Una trentina di donne presidia la strada all’esterno del carcere al grido di “assassini” e blocca alcuni agenti della polizia penitenziaria in un parcheggio, lanciando sassi e bottiglie e procurando qualche danno alle loro auto. In contemporanea  i detenuti dei  reparti “Livorno” e “Salerno” mettono in atto una protesta rumorosa battendo oggetti contro le sbarre. Le urla dei proletari incarcerati si uniscono a quelle esterne dei familiari e amici della vittima.

La mattina successiva veniva organizzato un sit-in di protesta di fronte al carcere ancora al grido di “assassini, assassini”. Veniva srotolato uno striscione con la scritta: “VERITA’ PER CLAUDIO - MORTO NEL MOSTRO DI CEMENTO”.

Molti sospettano che Claudio possa essere stato percosso fino alla morte. Ma questo sarà l’autopsia a stabilirlo, sperando che venga effettuata, e senza depistaggi come avvenuto nel caso di Stefano Cucchi.

Quali che siano le cause di morte sarà sempre un omicidio che come mandante ha lo Stato. Il carcere ha una funzione repressiva e di annientamento... altro che psicologi ed educatori!!
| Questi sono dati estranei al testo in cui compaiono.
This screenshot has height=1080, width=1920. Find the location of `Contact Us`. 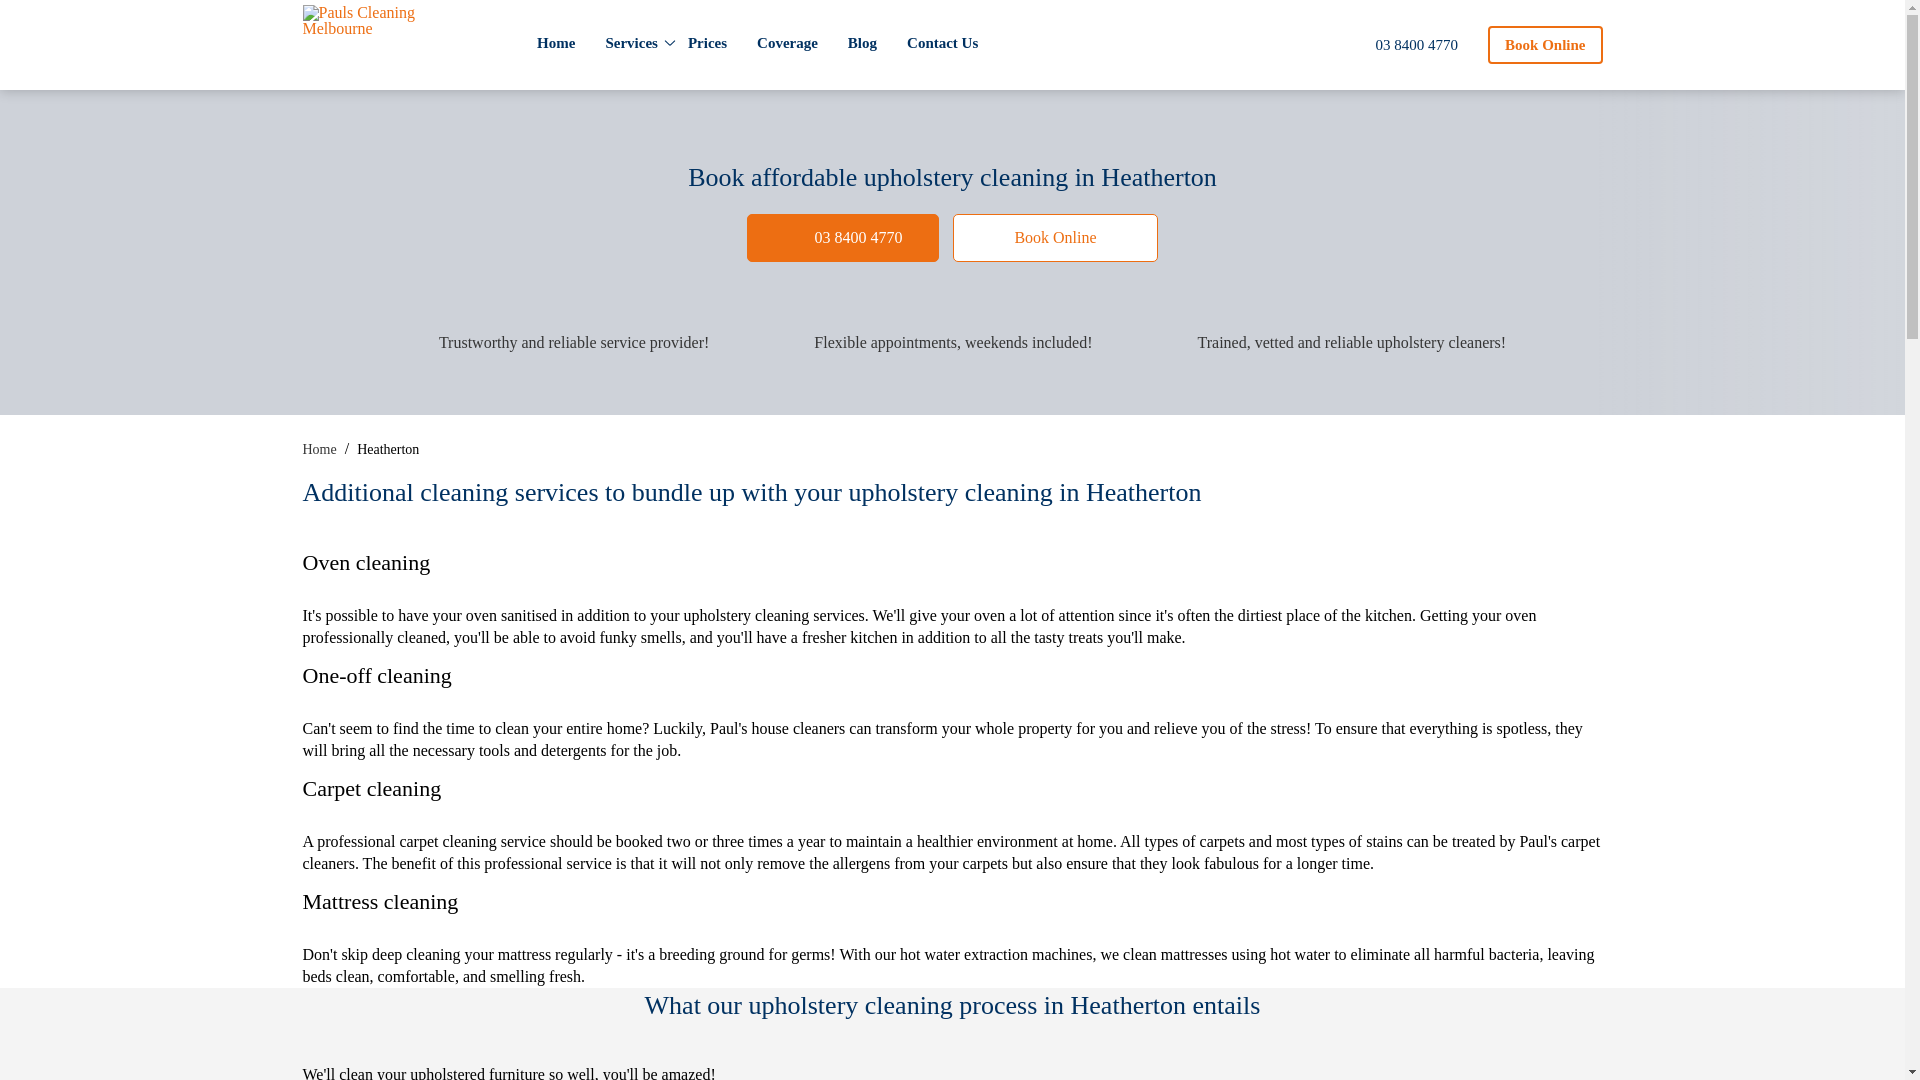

I settori più marginali del proletariato, quelli confinati nei ghetti periferici, dove si sopravvive con qualsiasi attività, lecita o illecita che sia, sono quelli più colpiti dalla repressione, soprattutto in questa fase di putrefazione sociale.

Ma questi episodi di ribellione rappresentano i primi sintomi di un risveglio. Il risveglio da un lungo torpore di una classe, destinata, indipendentemente dalla sua volontà, a ribellarsi ad  un malessere sociale che le contraddizioni capitalistiche acutizzano sempre più. Piccoli scossoni che preludono a terremoti di più ampia proporzione.